Albuquerque, heavily Hispanic, wasn't pleased that she'd created a bad guy who was Latino, said Frisch. Frisch, who also hosts the station's morning show, opened his lines to callers Monday and got an earful.
"Most people said she was just a mixed-up woman," he said.
Joan Swirsky, a Long Island, N.Y., psychotherapist who took Wilbanks to task in a Web posting, was more withering in her assessment.
"From this distance, Jennifer appears to be an immensely self-indulgent, narcissistic woman," she said in an e-mail to The Atlanta Journal-Constitution.
Others used smaller words to convey comparable sentiments.
"I believe that any money that Jennifer makes from interviews, books, etc., should first be used to pay back the city of Duluth for the time and effort spent on her rescue," e-mailer Deborah Liberatore wrote to an AJC weblog.
A poll Monday afternoon at radio station WSB-AM (750) indicated similar antipathy toward Wilbanks.

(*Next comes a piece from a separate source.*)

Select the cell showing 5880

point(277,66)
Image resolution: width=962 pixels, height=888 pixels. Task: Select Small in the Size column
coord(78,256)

In a query titled, "Should Jennifer Wilbanks face charges?," the tide was heavily against the jittery fiancee: 77 percent of the respondents said she should be charged, while 23 percent favored no charges.
A second question, "Should John Mason still marry Jennifer Wilbanks?," drew an even more lopsided response. Fifteen percent of the respondents thought the Duluth man should marry his sweetheart; 85 percent indicated he should call the whole thing off.
Even Gwinnett District Attorney Danny Porter got into the polling business — in a way.
He said his office had received 386 e-mails about the runaway bride. They favored prosecution by a 7-to-1 margin, he said, adding they will have no bearing on his decision whether to file charges.
Yet, amid all the calls for retribution and e-mails saying Wilbanks should pay for her flight, some took a different view.
"I hope no police charges are filed against her," e-mailer Chrissy Martin wrote to the AJC weblog. "Leave her alone."
By early evening, bidding for the toast had hit $26.54.